For previous editions of the market update please scroll to the bottom of the page where you can download PDF versions.

March 2019


Overall, GB pig prices continued to fall in January, which is typical at this point in the year. The EU-spec APP during January was over 2p below the previous month at 144.41p/kg. Into February, prices have been more volatile but by the week ended 16 February, the APP stood at 143.76 p/kg. This is a 2p drop since the start of the year and nearly 5p less than the same week last year.

The EU-spec SPP declined more significantly in January, falling by almost 3p to average 138.99p/kg. As such, the gap between the APP and the SPP widened, averaging 5.42p/kg, the largest recorded difference between the two measures. This suggests that demand for “premium pigs” has been holding up better than for “standard” pigs.
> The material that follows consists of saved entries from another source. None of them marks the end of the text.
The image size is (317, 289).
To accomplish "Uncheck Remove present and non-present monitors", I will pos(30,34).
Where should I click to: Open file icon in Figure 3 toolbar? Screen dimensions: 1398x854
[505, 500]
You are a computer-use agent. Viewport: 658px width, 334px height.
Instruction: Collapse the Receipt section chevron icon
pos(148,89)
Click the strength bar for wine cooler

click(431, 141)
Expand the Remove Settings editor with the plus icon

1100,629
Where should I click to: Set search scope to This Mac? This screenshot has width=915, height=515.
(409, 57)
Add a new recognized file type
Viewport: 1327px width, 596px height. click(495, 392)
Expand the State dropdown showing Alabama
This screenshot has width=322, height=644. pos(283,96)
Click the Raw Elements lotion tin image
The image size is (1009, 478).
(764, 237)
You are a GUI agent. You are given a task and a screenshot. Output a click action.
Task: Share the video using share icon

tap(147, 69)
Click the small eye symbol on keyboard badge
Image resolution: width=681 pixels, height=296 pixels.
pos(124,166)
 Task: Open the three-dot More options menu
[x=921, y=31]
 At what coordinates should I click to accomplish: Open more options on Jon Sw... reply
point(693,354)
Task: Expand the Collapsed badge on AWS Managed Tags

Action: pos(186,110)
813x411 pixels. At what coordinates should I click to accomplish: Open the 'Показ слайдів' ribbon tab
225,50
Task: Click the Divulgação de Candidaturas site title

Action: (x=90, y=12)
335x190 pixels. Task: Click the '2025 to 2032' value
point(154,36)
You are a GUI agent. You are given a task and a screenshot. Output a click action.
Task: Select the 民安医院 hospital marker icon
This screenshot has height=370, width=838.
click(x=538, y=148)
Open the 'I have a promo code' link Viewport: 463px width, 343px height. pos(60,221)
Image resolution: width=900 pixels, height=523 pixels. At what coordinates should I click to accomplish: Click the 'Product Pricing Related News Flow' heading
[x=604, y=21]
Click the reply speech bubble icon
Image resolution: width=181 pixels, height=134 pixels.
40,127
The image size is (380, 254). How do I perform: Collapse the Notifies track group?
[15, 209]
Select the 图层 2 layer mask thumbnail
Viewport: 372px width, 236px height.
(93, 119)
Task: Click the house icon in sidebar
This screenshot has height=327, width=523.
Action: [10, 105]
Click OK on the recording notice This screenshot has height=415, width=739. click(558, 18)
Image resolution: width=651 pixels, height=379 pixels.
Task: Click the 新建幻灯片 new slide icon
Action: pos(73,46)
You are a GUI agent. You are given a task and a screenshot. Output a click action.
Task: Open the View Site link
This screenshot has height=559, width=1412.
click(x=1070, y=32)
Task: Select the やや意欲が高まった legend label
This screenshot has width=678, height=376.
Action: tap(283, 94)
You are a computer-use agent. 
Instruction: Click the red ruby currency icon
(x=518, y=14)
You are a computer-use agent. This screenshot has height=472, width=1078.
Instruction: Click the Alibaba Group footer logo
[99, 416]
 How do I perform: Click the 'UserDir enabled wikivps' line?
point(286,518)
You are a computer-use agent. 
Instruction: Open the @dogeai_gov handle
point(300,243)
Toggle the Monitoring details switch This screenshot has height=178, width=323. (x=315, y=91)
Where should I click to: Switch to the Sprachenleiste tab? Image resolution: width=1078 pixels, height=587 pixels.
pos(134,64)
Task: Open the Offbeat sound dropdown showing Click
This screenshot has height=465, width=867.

By the week ended 16 February, the SPP steadied at 137.49p/kg, which may reflect tighter supplies cushioning the fall.


Carcase weights started 2019 at record levels, with the average SPP carcase weight reaching over 86kg for the first time in mid-January. The SPP carcase weight averaged 85.71kg in January overall, 1.1kg heavier than December levels. Heavier carcase weights compounded an increased slaughter rate in the month, leading to higher supplies and downward price pressure. However, in recent weeks estimated slaughterings have dropped off relative to last year.

The GB weaner markets have lacked direction this year. During January, 30kg weaner prices ranged between £43 and £48/head, with the average price of £45.13/head only 18p below December prices. However, prices are over £7 below a year ago as concerns over rising feed costs limit demand from finishers. Mirroring this, 7kg weaner prices have also lacked direction, with the January average only 83p lower than the previous month at £36.16/head. However, 7kg prices were only £1.39 below 2018 levels during the month.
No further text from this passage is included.